Donahoe pledges “significant” change as he starts as USPS chief
USPS postmaster general Pat Donahoe urged his workforce to adapt to the “reality of a smaller marketplace”, as he began his first day in the new job today. In an open letter to United States Postal Service employees, Mr Donahoe said the continued success of the organization would depend on its ability to leverage core strengths to cope with changing mailing habits.
Mirroring comments to the Senate last week, Mr Donahoe spoke of the need for a more “nimble” Postal Service, competing for customers in the an “increasingly digital world”.
He said “significant changes” would be made throughout the organization, including improvements in customer service and a reduction of costs by lowering energy use, and plans to both “realign” the workforce and optimize the network.
Other key plans from the new postmaster general were to build the USPS presence in its competitive products including investment in tracking technologies to build business-to-consumer offerings, particularly for small businesses.

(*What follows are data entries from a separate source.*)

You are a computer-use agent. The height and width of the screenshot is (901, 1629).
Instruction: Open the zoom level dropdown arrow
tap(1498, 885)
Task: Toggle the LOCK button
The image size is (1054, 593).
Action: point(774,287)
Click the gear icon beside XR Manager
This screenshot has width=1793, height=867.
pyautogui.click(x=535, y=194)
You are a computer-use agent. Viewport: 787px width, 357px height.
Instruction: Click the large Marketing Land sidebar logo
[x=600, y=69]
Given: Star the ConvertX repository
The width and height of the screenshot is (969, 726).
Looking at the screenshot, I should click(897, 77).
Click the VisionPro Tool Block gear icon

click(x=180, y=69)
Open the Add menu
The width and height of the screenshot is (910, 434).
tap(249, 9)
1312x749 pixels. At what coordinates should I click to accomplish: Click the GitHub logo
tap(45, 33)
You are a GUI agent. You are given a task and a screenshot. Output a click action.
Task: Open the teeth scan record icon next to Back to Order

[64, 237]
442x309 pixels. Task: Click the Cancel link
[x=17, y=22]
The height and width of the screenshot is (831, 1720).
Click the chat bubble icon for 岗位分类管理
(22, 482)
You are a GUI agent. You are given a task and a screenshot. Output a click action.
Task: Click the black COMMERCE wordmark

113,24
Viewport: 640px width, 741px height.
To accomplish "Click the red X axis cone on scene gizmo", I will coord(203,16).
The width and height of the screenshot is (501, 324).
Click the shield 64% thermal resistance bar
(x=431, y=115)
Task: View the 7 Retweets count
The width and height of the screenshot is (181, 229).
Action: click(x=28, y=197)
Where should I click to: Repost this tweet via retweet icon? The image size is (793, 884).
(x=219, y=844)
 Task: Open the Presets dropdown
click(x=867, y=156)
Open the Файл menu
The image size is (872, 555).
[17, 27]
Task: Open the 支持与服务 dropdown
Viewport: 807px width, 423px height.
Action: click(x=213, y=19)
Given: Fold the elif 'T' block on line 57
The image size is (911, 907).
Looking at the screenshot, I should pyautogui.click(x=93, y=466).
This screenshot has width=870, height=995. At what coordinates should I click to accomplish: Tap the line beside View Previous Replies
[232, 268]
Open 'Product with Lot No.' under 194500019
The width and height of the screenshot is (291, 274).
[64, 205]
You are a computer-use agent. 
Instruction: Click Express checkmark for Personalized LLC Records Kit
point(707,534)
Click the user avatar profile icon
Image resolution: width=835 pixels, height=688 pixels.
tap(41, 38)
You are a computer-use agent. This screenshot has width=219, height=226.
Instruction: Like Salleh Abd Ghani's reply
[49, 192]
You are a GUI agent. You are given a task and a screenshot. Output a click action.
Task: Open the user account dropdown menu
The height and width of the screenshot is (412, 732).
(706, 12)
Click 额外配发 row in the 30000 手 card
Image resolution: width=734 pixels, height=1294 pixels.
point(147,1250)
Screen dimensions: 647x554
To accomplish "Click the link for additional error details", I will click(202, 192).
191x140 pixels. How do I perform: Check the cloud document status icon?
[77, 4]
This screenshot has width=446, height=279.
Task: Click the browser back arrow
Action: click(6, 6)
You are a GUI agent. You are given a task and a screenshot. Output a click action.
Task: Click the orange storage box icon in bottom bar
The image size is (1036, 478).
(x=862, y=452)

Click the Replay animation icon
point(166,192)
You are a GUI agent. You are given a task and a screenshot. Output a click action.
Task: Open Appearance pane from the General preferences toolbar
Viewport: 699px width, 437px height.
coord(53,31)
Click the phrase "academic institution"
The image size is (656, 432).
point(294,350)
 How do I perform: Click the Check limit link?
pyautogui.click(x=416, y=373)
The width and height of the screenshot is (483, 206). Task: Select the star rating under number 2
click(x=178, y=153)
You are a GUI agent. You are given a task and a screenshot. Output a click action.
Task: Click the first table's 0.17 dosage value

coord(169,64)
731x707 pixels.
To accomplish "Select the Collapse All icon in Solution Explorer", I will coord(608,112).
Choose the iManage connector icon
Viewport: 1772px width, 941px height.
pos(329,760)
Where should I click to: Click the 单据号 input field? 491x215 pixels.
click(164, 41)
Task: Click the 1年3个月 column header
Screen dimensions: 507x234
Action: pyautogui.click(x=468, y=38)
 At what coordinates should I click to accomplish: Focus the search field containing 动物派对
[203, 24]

Mr Donahoe also identified the package delivery market as an area of “major growth” that he was aiming to pursue, including the growing e-commerce market. The Postal Service would build on the success of its flat rate shipping campaign, he said.
The USPS is currently battling with the unions, the regulators and Congress to drive through reforms to cut its annual $8.5 billion losses.
The new postmaster general, who has spent 35 years in the US Postal Service, said the organization would not turn away from its core mail and package delivery services. But, he said the USPS would have to do more to connect with the “evolving nature of the way people communicate and conduct business”.
Even with negotiations with the American Postal Workers Union continuing over the weekend regarding a new Collective Bargaining Agreement, the new USPS postmaster general insisted in his letter that he wanted “frequent, open communications” with his workforce under his tenure.
Mr Donahoe told his staff: “As I begin my new role, I am ever mindful that our greatest strength is our people. It is to your credit that the Postal Service has been able to respond so successfully to the recent economic downturn.”